TEXTE:
Les peuples germaniques existaient avant la naissance d'un pays germanique unifié. Les voisins des nations allemandes les ont désignées chacune par un nom propre sans qu'il y ait eu un nom générique pour l'ensemble du peuple allemand.

1. Germain

Le mot germain (1512) est un emprunt au latin germanus. L'origine du mot est hypothétique, il semblerait que le terme n'ait pas de rapport avec le latin germanus, vrai, certain, naturel, qui donne naissance au français cousin germain ou germains au sens de parents proches, à l'espagnol hermano « frère » par l'ellipse de frater germanus.

VOTRE TÂCHE: Recopiez à l'identique le passage du texte qui commence par « Les peuples germaniques » et se termine par « du peuple allemand. ».

DONNÉES SOURCES:
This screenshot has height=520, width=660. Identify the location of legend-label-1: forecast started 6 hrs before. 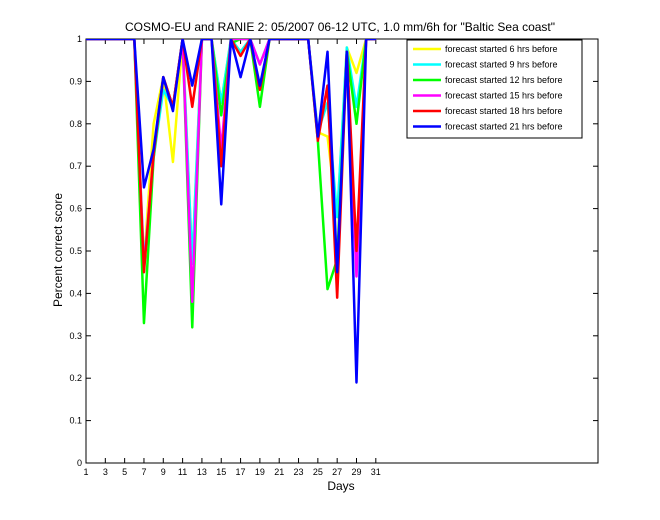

CORRIGÉ DE L'EXERCICE:
Les peuples germaniques existaient avant la naissance d'un pays germanique unifié. Les voisins des nations allemandes les ont désignées chacune par un nom propre sans qu'il y ait eu un nom générique pour l'ensemble du peuple allemand.